Assignment
Word for word, copy the line that contains "This screenshot has" and each line after it in the data below. Pictures stay out of the copy.

Information shown
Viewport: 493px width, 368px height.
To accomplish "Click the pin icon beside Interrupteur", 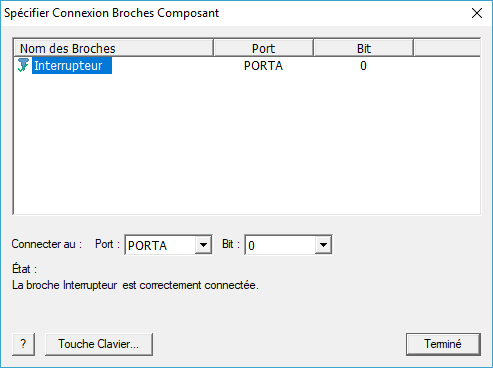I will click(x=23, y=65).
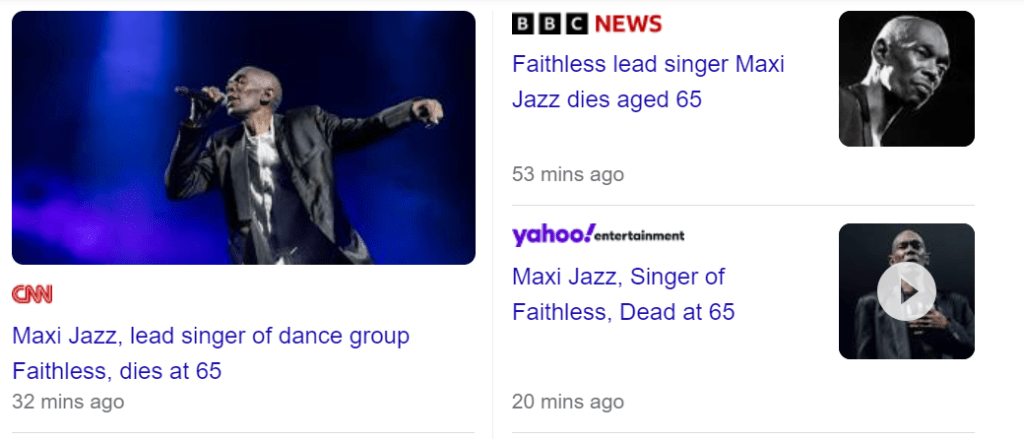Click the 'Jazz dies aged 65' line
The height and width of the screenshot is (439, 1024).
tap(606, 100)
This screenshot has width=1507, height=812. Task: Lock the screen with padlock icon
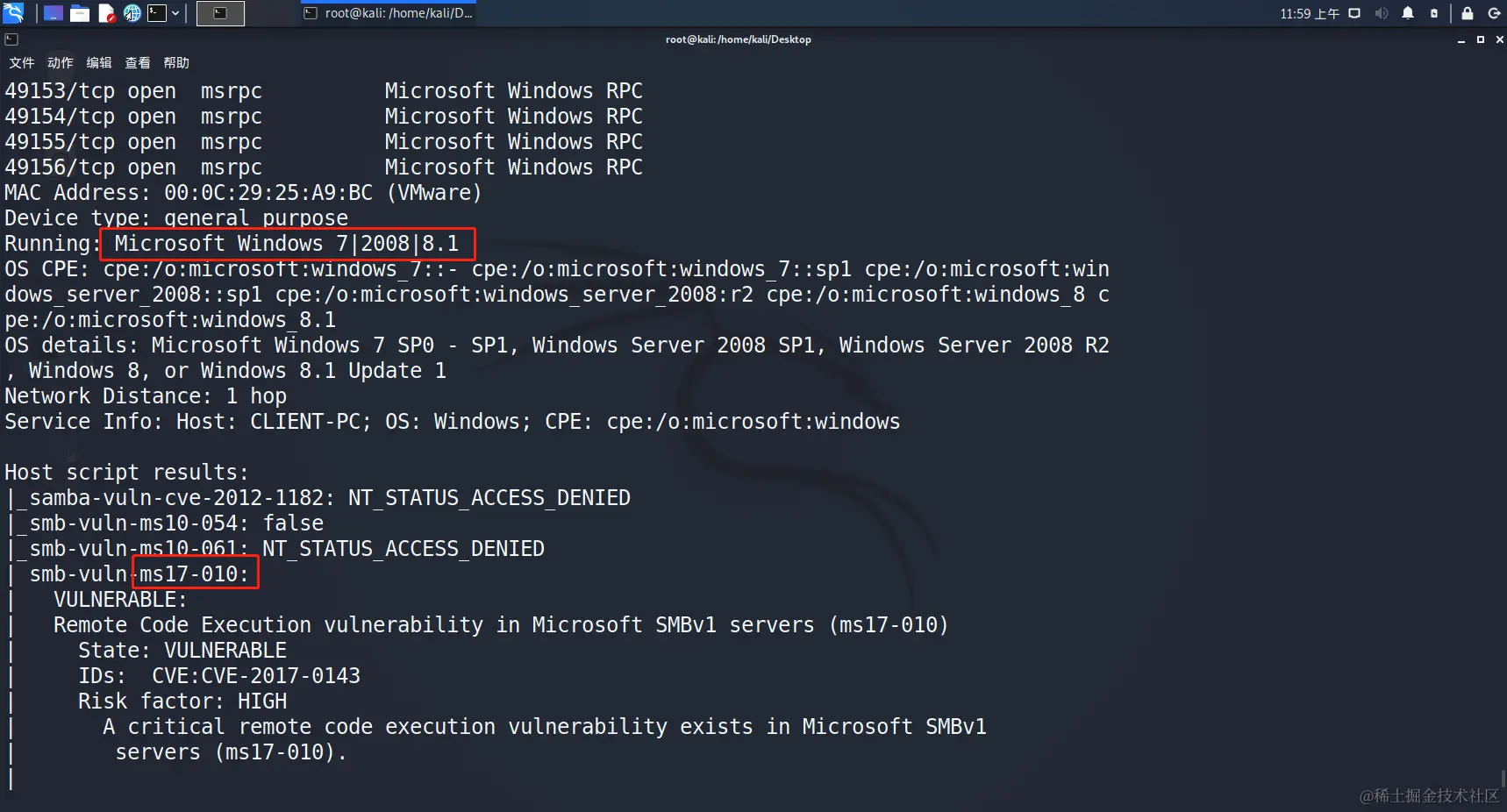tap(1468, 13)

Answer to this exercise
This screenshot has width=1507, height=812. Task: Lock the screen with padlock icon
tap(1468, 13)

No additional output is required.